How they Work; Pros and Cons
Mechanism of Action
The sustained level of medroxyprogesterone acetate suppresses ovulation in the majority of women. It also renders cervical mucus impenetrable to sperm and induces a thin endometrium (atrophy), which is unsuitable for implantation.
150 mg of Depo-Provera is given intramuscularly every 12 weeks. Depo-Provera should be administered during the first five days of a normal menstrual cycle, in order to avoid inadvertent administration during pregnancy. It may also be given immediately post partum or following pregnancy termination. Contraceptive effectiveness is achieved within 24 hours.
- No day-to-day user participation required beyond attending for repeat injections every three months.
- May be used in women with contraindications to the combined oral contraceptive pill (such as thromboembolic disease and myocardial disease)
- May be used in women over 35 who smoke, during breastfeeding, and when the combined pill is discontinued before major surgery
- No estrogen-related side effects
- Scanty menses or amenorrhea with reduction in the occurrence of anemia and dysmenorrhea.
- Reduced risk of endometrial cancer and ovarian cancer.
- Reduced risk of pelvic inflammatory disease and ectopic pregnancy.
- A reduction in symptoms associated with endometriosis, premenstrual syndrome and chronic pelvic pain.
- Reduced frequency of seizures in those with epilepsy.
- Intermenstrual bleeding /menstrual cycle disturbance
- Potential weight gain.
- Alterations in mood
- Decreased bone density-In general, current DMPA users have decreased bone mineral density compared with non-users; this decrease is usually within one standard deviation of normal values. Limited evidence shows decreased bone mineral density over time among adolescent DMPA users.
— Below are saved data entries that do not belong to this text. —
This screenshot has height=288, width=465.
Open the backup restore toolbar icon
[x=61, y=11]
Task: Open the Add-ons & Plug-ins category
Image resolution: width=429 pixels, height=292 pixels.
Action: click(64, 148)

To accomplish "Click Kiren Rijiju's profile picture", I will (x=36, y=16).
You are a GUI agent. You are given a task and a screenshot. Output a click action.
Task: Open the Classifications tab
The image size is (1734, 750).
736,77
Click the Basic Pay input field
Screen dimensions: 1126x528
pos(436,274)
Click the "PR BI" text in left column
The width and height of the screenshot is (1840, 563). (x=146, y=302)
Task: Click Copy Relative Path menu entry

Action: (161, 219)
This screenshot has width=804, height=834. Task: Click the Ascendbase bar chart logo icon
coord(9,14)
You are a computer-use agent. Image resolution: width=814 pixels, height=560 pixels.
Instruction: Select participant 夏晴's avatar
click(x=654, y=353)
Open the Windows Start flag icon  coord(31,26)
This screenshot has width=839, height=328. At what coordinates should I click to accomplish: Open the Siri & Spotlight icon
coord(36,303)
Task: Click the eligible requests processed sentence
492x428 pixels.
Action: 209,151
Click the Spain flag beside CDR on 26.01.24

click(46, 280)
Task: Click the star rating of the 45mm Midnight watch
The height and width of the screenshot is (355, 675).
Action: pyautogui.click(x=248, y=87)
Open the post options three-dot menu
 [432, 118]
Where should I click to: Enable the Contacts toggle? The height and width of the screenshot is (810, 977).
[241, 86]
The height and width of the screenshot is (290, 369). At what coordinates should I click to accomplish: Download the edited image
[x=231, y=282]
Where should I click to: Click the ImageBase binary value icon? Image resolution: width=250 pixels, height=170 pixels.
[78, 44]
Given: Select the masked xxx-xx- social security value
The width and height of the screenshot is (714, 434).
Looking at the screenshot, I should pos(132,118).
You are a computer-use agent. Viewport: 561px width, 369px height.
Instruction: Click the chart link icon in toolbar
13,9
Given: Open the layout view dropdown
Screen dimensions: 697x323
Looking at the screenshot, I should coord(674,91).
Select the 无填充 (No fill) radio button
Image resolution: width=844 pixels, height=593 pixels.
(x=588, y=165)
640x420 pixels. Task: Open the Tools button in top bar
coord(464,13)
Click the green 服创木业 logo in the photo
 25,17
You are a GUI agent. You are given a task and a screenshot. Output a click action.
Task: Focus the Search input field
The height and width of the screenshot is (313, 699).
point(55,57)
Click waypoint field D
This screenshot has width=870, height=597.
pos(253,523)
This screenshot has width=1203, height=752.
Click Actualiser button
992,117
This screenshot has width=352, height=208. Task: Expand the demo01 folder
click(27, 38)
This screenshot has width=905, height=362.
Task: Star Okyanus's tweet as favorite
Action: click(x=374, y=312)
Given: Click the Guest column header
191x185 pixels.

No studies have examined whether DMPA use among adolescents affects peak bone mass levels. Older DMPA users have decreased bone mineral density compared with non-users. However, evidence found that women gained bone mass following discontinuation of DMPA prior to menopause. Further, among postmenopausal women, there was no difference in bone mineral density between former DMPA users and never users. The majority of the bone loss is recovered when the DMPA is discontinued, and there has been no increase in the rate of clinical fractures. BMD testing is not recommended routinely. Patients with other significant risk factors for osteoporosis may be considered for BMD testing. Patients should be counselled about “bone health”, including calcium and vitamin D intake, weight bearing exercise, decreasing alcohol and caffeine intake, and quitting smoking.
Depo-Provera is a highly effective form of contraception, with a Pearl Index of 0.3 (failure rate for 100 women using the method for one year).
- Known or suspected pregnancy
- Current diagnosis of breast cancer
- Unexplained vaginal bleeding (before investigation)
- History of ischemic heart disease or stroke
- Severe cirrhosis, active viral hepatitis, and liver tumors
Every 12-13 weeks for their next injection.
If it has been less than 14 weeks since the last injection, the next injection can be given immediately.
If it has been more than 14 weeks since the last injection, confirm that she is not pregnant (do a pregnancy test) and the next DMPA injection may be given if the pregnancy test is negative. Back-up contraception should be used for the next two weeks. If she has been sexually active in the week prior to her appointment, give the DMPA if the pregnancy test is negative. The pregnancy test should be repeated two weeks later to rule out preganancy. There are no teratogenic effects if the injection is given inadvertently during pregnancy. There is no need to wait for a woman’s next menstrual cycle to give the repeat injection.